[Records from a collection]
= Beginning of Section =
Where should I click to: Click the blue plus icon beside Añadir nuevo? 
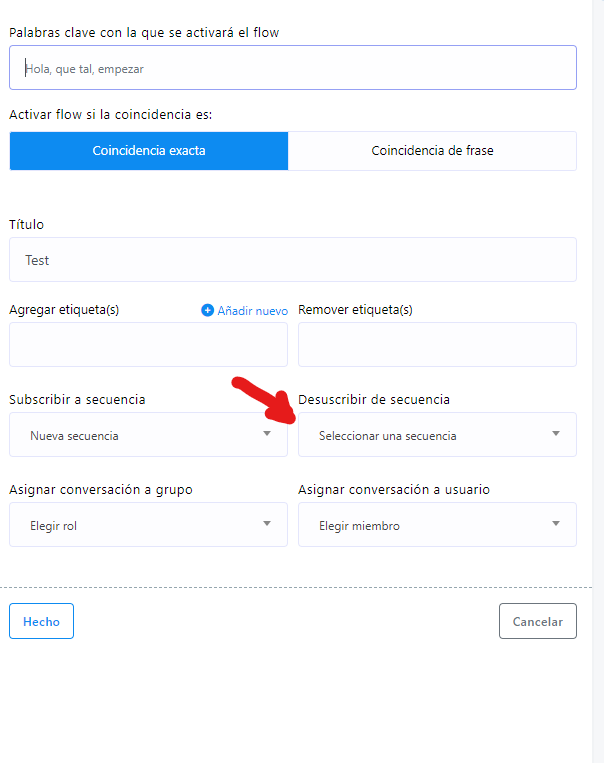click(207, 310)
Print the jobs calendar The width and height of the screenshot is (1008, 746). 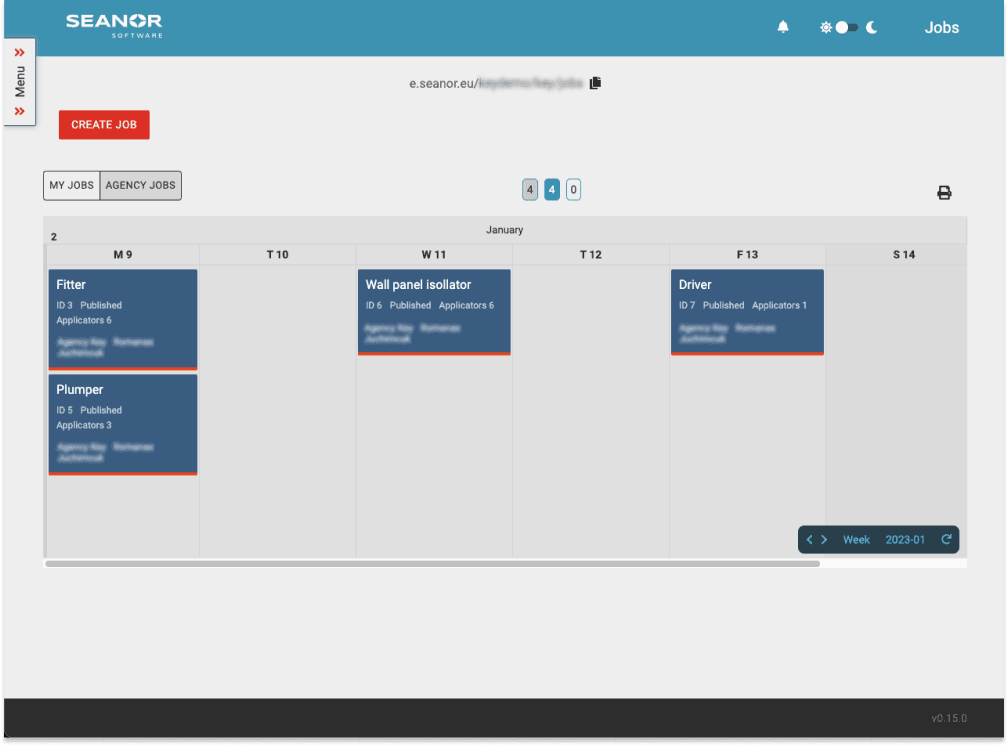(944, 193)
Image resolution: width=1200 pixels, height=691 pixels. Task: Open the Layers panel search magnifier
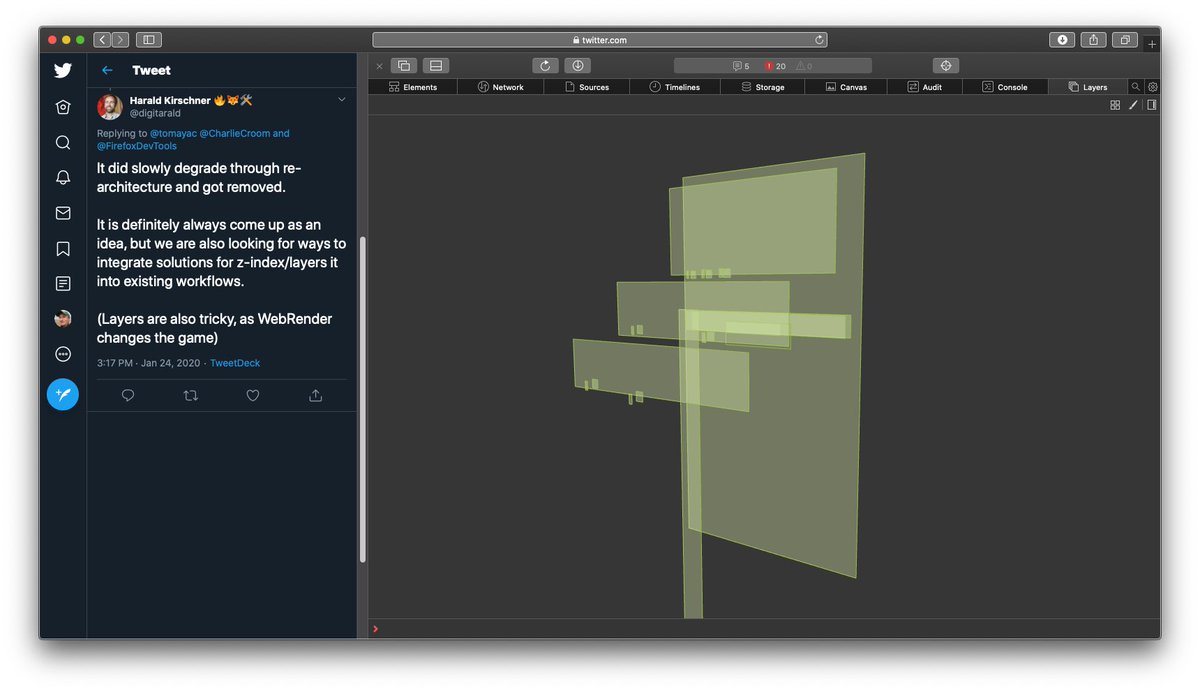(1137, 87)
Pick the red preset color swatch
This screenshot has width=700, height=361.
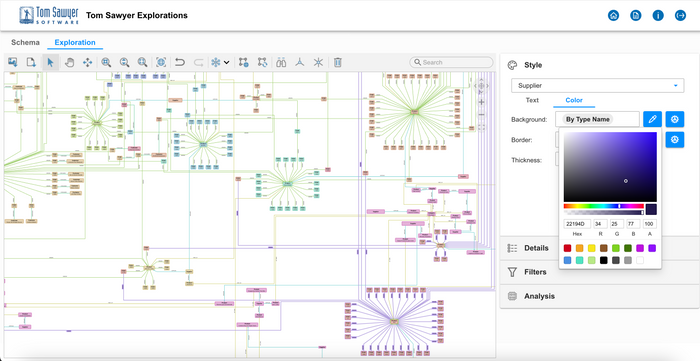click(x=567, y=248)
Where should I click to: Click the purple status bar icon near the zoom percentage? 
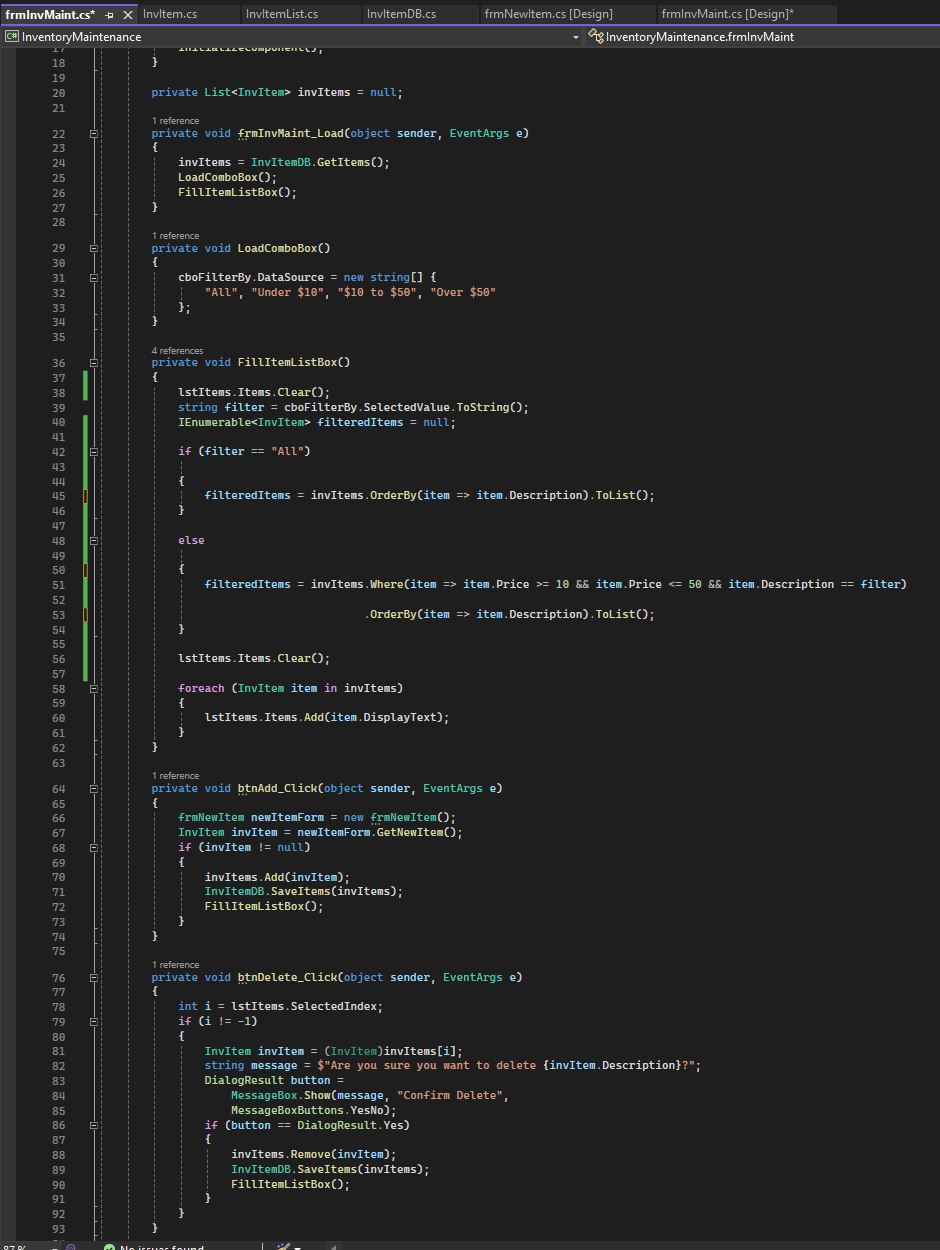(70, 1246)
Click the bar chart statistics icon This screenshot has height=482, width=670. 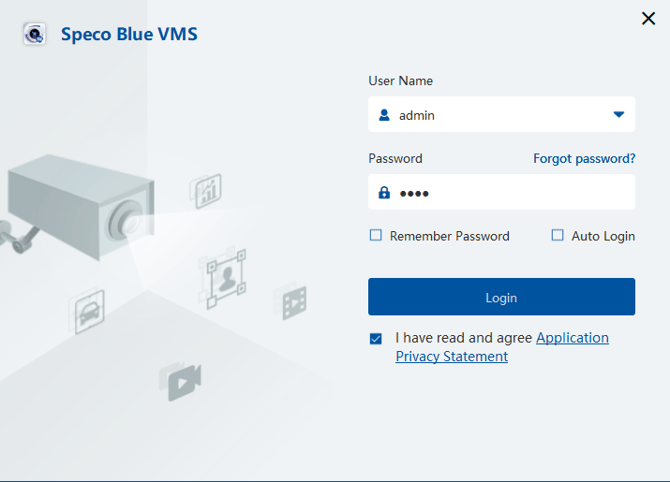click(x=207, y=189)
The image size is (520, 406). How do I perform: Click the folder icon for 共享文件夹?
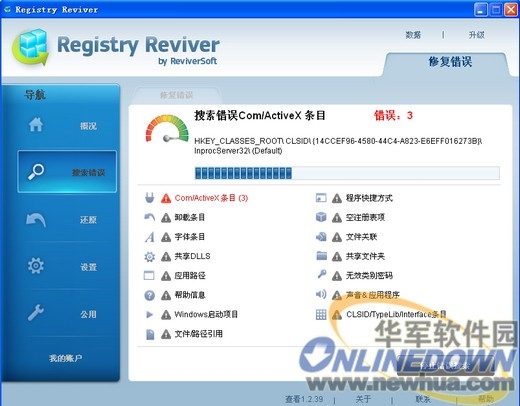point(321,256)
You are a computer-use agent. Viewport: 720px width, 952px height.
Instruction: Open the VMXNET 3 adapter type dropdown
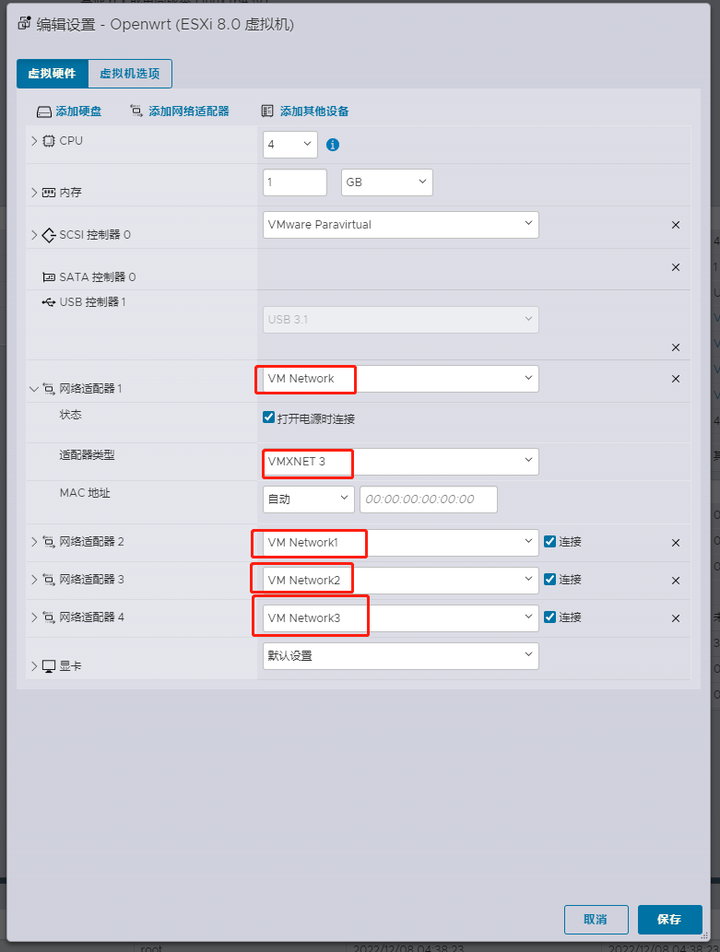pyautogui.click(x=401, y=461)
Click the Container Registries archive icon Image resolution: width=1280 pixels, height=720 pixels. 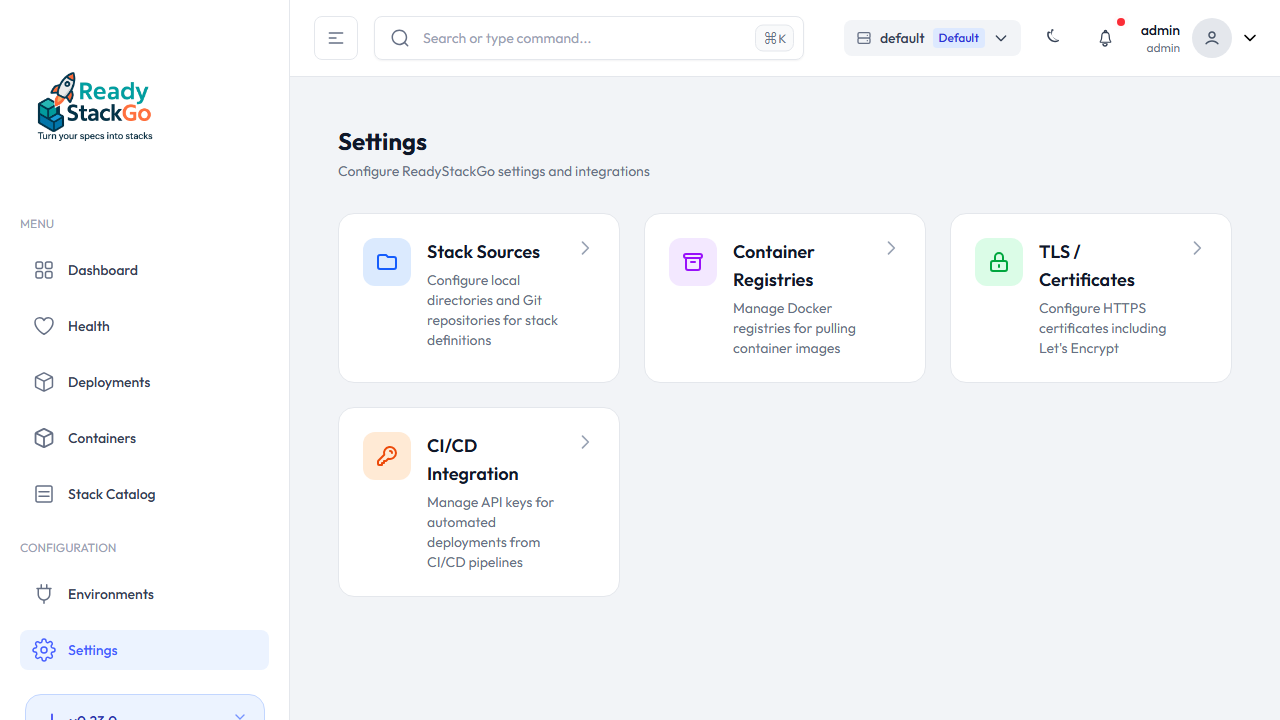[x=693, y=261]
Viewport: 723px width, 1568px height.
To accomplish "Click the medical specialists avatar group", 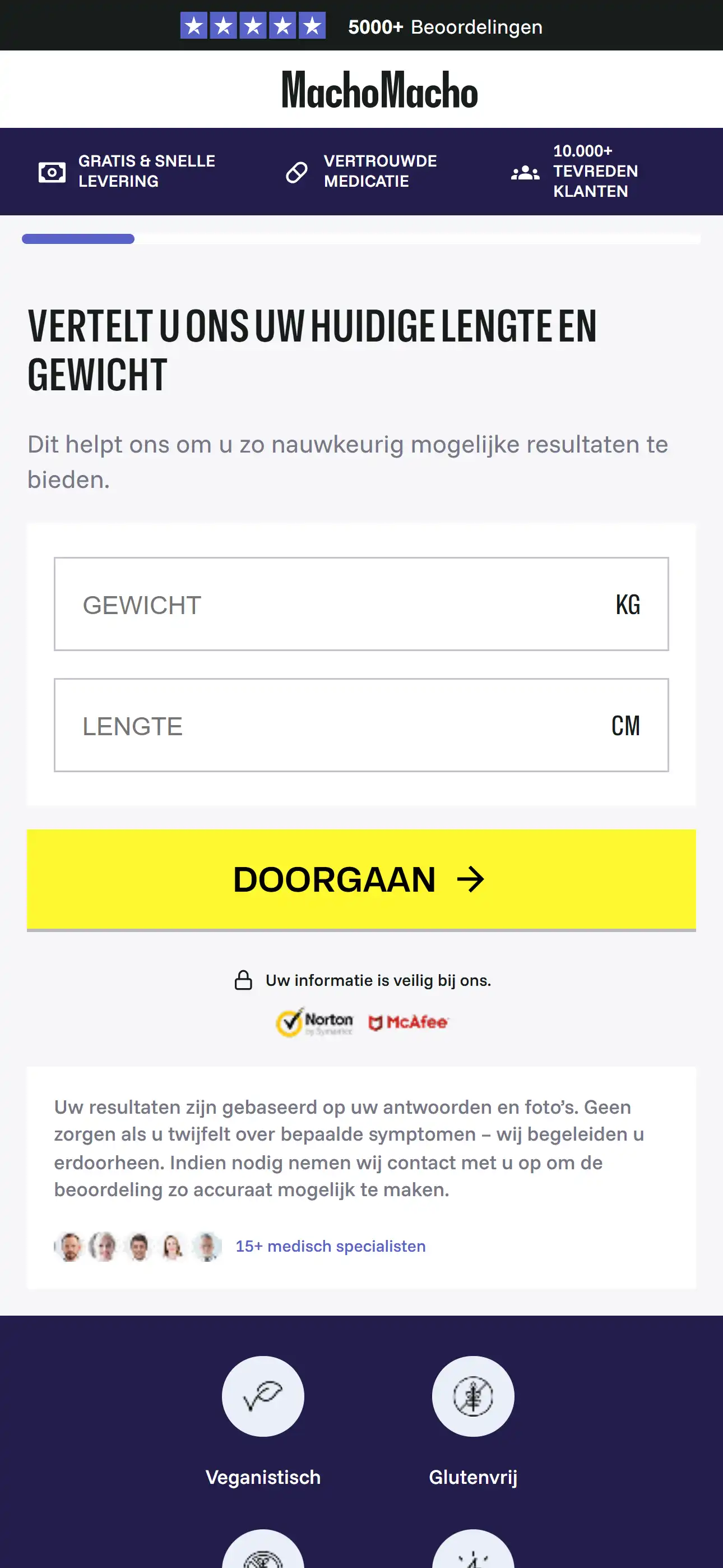I will point(137,1246).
= End of Section =
# What to do:
Write out each line of the data that holds the string "Viewport".

# Answer section:
You are a computer-use agent. Viewport: 720px width, 952px height.
Viewport: 723px width, 1568px height.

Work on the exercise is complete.